** Task inputs **

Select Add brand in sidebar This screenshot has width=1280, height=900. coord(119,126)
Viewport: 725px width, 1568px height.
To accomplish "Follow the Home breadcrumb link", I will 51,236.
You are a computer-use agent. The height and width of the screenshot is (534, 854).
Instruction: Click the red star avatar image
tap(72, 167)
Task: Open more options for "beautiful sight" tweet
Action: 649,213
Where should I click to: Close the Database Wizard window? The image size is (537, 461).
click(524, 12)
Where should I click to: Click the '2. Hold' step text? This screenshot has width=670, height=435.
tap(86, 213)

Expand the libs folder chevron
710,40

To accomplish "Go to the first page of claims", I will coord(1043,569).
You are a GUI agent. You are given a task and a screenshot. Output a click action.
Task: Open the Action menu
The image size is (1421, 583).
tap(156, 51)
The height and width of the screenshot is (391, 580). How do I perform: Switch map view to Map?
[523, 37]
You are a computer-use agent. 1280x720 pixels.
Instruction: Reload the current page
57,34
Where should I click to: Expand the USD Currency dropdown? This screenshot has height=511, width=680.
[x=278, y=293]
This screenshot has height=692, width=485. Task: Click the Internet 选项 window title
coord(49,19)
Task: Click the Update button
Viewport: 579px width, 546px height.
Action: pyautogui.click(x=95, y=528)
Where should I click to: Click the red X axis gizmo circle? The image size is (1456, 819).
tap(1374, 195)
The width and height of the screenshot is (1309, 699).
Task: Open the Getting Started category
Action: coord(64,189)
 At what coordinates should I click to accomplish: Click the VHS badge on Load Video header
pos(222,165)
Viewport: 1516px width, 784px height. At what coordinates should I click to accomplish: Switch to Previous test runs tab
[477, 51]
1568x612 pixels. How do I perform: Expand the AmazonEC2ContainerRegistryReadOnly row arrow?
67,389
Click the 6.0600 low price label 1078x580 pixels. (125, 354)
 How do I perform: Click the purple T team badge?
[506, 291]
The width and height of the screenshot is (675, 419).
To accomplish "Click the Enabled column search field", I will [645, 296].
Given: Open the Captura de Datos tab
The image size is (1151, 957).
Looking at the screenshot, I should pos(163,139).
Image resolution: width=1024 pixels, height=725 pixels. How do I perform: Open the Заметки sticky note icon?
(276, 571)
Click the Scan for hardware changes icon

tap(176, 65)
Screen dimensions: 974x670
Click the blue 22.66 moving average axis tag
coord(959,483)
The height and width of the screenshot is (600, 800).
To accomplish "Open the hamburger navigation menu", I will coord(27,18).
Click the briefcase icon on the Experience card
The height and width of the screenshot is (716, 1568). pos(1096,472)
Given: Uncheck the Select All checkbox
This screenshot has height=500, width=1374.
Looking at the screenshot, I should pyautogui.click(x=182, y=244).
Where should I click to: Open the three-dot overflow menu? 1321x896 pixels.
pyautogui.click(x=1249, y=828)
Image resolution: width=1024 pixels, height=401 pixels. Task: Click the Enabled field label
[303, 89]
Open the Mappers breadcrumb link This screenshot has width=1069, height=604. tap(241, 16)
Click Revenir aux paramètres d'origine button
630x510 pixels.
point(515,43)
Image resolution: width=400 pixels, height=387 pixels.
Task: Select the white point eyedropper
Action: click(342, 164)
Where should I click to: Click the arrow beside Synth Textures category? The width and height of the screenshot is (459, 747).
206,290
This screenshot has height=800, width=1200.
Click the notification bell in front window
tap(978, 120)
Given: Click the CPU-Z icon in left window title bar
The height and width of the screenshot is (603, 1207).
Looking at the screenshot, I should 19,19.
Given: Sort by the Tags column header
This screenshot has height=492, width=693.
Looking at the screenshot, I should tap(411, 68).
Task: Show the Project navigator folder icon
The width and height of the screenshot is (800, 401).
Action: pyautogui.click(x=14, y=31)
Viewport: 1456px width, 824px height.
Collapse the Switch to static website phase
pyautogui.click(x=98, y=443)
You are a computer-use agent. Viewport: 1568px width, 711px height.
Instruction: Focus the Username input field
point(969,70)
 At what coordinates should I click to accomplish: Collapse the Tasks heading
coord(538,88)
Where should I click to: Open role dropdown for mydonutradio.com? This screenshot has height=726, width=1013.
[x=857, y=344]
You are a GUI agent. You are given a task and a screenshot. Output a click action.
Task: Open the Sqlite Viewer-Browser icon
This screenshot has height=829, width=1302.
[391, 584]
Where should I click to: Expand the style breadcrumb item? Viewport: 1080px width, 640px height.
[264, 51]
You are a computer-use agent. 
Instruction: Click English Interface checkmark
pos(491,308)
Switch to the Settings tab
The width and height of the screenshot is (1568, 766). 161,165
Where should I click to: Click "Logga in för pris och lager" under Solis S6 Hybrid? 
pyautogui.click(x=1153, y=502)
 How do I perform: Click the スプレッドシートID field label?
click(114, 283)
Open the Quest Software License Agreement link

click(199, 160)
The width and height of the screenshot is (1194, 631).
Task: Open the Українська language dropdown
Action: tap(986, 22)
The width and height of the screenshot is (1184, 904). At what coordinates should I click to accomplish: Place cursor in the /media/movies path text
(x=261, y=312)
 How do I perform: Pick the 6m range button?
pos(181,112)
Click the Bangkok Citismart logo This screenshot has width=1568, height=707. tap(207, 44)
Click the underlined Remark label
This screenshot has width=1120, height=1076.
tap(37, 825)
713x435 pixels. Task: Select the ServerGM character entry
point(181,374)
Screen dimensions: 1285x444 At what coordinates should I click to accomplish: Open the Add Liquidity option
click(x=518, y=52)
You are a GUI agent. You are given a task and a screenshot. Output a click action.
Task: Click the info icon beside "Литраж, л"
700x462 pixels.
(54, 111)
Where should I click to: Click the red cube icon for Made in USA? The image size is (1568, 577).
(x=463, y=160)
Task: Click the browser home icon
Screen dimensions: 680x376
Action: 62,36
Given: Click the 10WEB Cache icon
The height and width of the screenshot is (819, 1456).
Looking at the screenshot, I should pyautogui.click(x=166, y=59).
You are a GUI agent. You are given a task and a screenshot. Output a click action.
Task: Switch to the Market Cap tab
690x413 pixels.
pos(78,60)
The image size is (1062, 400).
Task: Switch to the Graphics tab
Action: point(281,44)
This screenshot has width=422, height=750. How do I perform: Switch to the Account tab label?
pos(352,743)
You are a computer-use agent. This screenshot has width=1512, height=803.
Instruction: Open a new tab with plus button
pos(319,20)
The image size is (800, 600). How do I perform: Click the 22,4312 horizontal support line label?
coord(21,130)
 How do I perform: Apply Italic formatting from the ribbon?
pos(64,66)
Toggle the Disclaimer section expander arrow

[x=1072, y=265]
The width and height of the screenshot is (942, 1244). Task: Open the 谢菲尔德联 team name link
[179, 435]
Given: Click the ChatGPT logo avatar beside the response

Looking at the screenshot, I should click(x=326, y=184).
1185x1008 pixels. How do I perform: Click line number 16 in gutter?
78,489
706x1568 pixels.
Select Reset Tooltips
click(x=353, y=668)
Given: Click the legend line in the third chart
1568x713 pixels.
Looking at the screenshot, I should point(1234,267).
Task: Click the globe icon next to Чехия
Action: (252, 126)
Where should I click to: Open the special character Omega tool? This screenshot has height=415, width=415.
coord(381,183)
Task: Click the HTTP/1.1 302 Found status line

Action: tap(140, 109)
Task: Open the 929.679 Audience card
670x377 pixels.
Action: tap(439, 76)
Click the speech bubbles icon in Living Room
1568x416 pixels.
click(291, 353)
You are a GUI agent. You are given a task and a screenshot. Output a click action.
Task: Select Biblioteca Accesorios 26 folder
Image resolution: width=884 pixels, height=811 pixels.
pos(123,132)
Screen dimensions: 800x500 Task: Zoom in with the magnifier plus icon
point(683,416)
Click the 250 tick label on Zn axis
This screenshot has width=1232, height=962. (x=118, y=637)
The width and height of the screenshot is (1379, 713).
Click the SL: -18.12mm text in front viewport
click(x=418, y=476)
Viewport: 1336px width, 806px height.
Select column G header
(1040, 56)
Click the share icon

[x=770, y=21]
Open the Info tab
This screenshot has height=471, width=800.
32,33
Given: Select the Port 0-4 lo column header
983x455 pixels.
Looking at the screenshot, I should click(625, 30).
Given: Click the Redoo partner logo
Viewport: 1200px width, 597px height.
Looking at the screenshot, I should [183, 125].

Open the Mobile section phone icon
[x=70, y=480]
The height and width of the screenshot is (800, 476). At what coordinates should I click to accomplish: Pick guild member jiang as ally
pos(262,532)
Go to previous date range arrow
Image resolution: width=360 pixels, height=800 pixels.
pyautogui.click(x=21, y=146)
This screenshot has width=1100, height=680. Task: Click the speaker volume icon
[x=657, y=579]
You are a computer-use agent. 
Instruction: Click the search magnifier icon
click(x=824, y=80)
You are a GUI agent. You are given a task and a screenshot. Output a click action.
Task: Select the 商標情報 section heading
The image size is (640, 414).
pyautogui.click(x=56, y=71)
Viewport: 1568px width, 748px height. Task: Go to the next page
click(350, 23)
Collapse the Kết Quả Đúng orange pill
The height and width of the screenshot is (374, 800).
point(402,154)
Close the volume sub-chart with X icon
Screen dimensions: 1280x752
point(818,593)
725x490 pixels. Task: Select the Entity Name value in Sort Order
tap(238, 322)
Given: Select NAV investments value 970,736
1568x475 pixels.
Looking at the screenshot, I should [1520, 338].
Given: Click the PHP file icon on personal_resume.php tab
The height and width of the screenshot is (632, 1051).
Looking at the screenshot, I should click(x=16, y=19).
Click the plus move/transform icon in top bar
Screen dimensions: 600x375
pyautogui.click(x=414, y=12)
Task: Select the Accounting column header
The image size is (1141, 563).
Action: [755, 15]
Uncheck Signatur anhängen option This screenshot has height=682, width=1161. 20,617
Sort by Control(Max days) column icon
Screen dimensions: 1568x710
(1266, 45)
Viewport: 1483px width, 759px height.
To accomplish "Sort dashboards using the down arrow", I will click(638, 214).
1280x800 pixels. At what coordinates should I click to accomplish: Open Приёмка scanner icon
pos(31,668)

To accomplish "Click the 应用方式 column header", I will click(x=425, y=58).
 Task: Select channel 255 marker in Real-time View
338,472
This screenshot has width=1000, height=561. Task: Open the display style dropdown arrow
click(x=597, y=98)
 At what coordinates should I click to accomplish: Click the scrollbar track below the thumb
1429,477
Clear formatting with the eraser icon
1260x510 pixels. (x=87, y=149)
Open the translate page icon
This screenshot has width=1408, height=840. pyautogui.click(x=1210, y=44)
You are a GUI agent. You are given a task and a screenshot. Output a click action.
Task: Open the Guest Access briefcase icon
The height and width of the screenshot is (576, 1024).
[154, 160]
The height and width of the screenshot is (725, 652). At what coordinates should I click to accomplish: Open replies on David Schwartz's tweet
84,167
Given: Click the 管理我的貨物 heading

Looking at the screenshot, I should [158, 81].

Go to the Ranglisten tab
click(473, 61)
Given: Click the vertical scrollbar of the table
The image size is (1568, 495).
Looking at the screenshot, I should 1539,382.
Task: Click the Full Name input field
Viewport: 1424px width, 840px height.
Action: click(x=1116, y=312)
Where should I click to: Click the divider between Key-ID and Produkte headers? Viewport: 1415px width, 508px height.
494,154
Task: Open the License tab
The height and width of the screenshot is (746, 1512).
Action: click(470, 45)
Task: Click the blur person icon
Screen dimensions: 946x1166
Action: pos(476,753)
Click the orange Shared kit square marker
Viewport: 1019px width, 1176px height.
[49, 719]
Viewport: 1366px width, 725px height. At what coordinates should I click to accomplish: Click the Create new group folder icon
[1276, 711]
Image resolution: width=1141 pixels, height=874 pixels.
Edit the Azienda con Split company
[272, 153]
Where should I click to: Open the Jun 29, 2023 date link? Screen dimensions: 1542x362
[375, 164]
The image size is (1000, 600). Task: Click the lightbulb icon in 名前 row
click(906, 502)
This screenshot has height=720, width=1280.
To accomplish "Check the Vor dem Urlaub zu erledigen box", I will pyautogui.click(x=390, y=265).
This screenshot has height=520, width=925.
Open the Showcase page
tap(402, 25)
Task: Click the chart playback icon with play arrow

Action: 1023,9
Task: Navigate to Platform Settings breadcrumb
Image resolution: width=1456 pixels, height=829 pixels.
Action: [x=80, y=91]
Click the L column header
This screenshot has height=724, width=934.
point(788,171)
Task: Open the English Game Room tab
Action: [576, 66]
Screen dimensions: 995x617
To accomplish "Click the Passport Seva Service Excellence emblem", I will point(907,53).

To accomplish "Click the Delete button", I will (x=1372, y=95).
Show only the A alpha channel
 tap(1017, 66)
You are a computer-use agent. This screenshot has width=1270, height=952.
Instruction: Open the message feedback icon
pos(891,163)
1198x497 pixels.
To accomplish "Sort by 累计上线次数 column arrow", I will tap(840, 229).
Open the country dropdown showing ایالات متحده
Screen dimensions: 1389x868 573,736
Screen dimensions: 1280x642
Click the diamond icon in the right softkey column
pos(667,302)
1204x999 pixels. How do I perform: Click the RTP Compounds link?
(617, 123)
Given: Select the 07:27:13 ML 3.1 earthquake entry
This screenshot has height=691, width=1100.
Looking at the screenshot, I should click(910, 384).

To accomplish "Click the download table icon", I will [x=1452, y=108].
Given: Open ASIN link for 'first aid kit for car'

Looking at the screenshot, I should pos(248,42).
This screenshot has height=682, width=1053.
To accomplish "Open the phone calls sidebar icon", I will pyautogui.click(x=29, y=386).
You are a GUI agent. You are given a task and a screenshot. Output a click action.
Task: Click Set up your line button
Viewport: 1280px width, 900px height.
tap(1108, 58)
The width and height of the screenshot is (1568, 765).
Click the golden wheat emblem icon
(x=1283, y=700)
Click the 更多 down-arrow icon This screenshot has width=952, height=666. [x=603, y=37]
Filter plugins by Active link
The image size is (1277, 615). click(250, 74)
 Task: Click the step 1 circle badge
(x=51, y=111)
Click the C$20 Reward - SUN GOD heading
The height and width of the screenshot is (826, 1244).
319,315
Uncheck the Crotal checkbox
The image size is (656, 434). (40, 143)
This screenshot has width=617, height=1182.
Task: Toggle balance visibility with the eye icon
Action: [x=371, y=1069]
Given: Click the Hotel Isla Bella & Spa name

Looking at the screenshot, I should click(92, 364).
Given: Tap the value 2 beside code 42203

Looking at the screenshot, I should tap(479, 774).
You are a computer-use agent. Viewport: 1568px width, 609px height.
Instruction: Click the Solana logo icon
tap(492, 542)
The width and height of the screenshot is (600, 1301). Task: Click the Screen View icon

** What you need to do **
All that is wanted is the stretch of lines above from the one containing "Screen dimensions: 974x670" through the one containing "Given: Click the CPU-Z", duplicated exactly.

** Finished exercise **
Screen dimensions: 974x670
Click the blue 22.66 moving average axis tag
coord(959,483)
The height and width of the screenshot is (600, 800).
To accomplish "Open the hamburger navigation menu", I will coord(27,18).
Click the briefcase icon on the Experience card
The height and width of the screenshot is (716, 1568). pos(1096,472)
Given: Uncheck the Select All checkbox
This screenshot has height=500, width=1374.
Looking at the screenshot, I should pyautogui.click(x=182, y=244).
Where should I click to: Open the three-dot overflow menu? 1321x896 pixels.
pyautogui.click(x=1249, y=828)
Image resolution: width=1024 pixels, height=401 pixels. Task: Click the Enabled field label
[303, 89]
Open the Mappers breadcrumb link This screenshot has width=1069, height=604. tap(241, 16)
Click Revenir aux paramètres d'origine button
630x510 pixels.
point(515,43)
Image resolution: width=400 pixels, height=387 pixels.
Task: Select the white point eyedropper
Action: click(342, 164)
Where should I click to: Click the arrow beside Synth Textures category? The width and height of the screenshot is (459, 747).
206,290
This screenshot has height=800, width=1200.
Click the notification bell in front window
tap(978, 120)
Given: Click the CPU-Z icon in left window title bar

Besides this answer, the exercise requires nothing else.